Eine Auswertung zeigt dann den Stand des jeweils letzten Monats und im Verlauf einige Vollkostenergebnisse der Vergangenheit. Negativergebnisse sind nicht ungewöhnlich und tragbar, solange die DB-Summe positiv ist, was in der Regel der Fall ist. Kunden werden nicht in Frage gestellt. Es geht weniger um das Ergebnis selbst, sondern darum, dieses zu verbessern bzw. hoch zu halten. Weniger Verlust ist auch ein Gewinn. Ein Wechsel auf Kundengruppen ist möglich, falls die Gruppe die Verhandlungsebene ist – auch eine Simulationsroutine. In der Praxis hat es sich herausgestellt, dass schon viel gewonnen ist, wenn die Verkäufer auf ihren PC auf diese Kundenbilder zugreifen können. Der Controller kopiert ihnen diese monatlich, bei Bedarf öfter, auf ihre PC. Vorgeschaltet ist die für den jeweiligen Verkäufer relevante Kundenliste, aus der er einen beliebigen Kunden auswählt und in zwei Sekunden die Auswertung im Bildschirm hat. Die Basisversion dieser Kalkulationstabelle ist auf 5.000 Kunden und 1.000 Artikel erweiterungsfähig ausgerichtet. Solche Dimensionen schafft Excel inzwischen rasant, und die üblichen Vorurteile gegen Excel sind zeitlich überholt.

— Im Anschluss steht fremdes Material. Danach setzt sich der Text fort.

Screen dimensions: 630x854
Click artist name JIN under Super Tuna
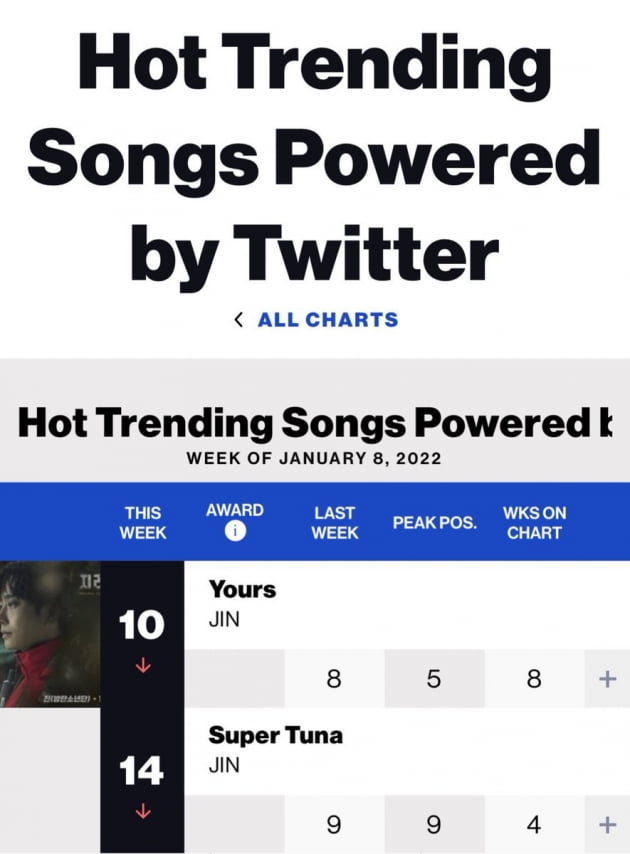point(224,766)
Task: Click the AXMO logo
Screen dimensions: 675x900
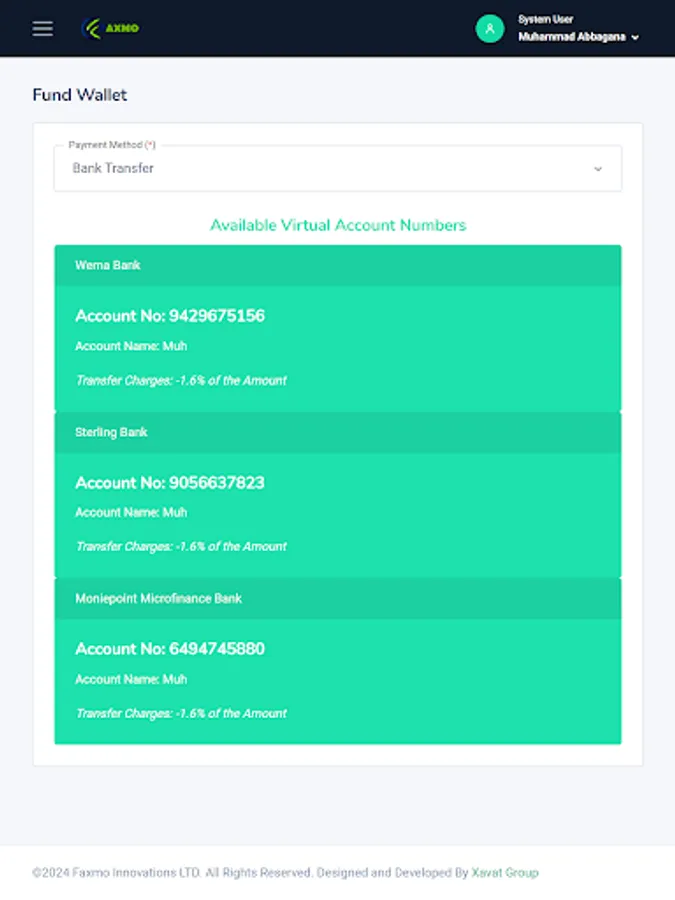Action: click(x=110, y=28)
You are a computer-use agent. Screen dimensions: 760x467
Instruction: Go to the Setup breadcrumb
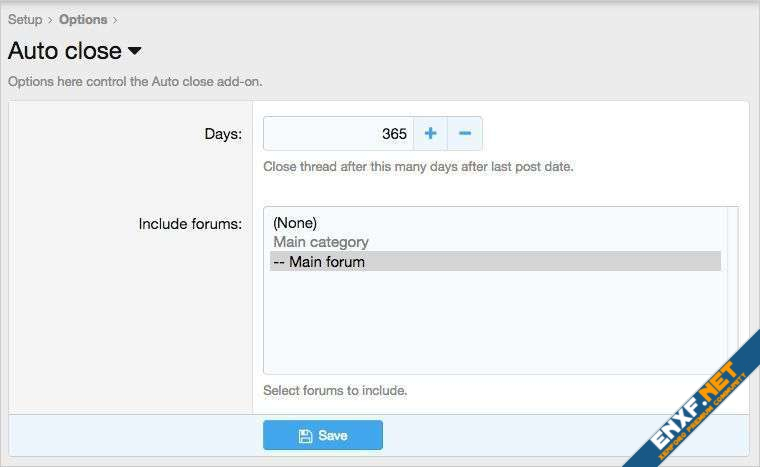point(25,19)
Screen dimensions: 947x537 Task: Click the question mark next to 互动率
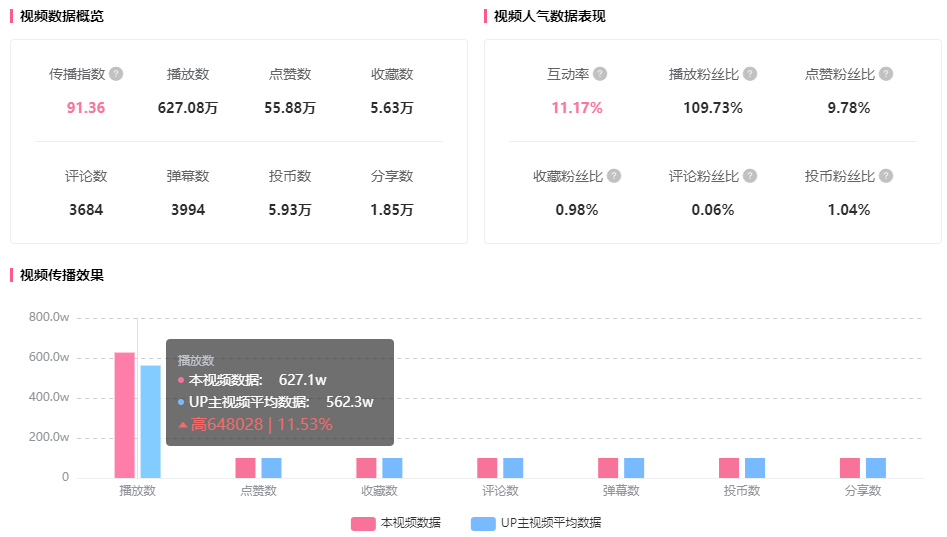(x=600, y=74)
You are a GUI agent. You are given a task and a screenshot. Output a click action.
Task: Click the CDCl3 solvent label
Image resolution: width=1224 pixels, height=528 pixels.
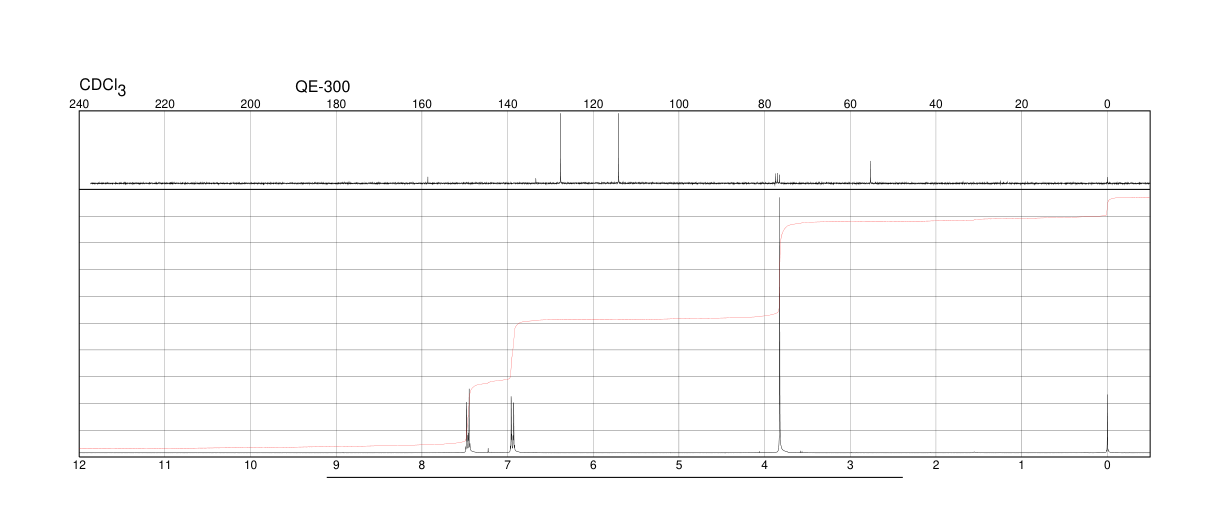click(103, 87)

Traditionell werden die Preise als das vorrangige Steuerungsinstrument betrachtet. In unserem Schema haben wir diese gar nicht erst markiert. Preiserhöhungen hätten zwar eine durchschlagende Ergebniswirkung, stehen aber nicht im Vordergrund. In dieser Branche fragen die Kunden längst nicht mehr, was etwas kostet, sondern nur noch, ob bestimmte Mengen zu einem genannten Preis geliefert werden können oder nicht. Oftmals hat der Verkäufer keine eigentliche Wahl, und die Einkäufer wissen dies natürlich; sie werden speziell darauf geschult. Höchste Zeit, dass die Verkäufer ihrerseits die Möglichkeiten, und seien sie auch gering, für solche Situationen auszuschöpfen wissen. Wie ist es z.B. möglich, dass sich zwei gleichartig strukturierte Unternehmen im Ergebnis so eklatant unterscheiden, dass der eine Gewinne realisiert und der andere monatlich 1 Mio. Euro Verlust schreibt? Sie können wetten, dass der zweite seine – zwangsläufig schlechtere – Kundenwertstruktur nicht kennt. Dem Ersten wäre zu raten, niemals zu vergessen, dass jeder Erfolg von Menschen kommt und Zahlen immer nur eine ergänzende Hilfsgröße sein können.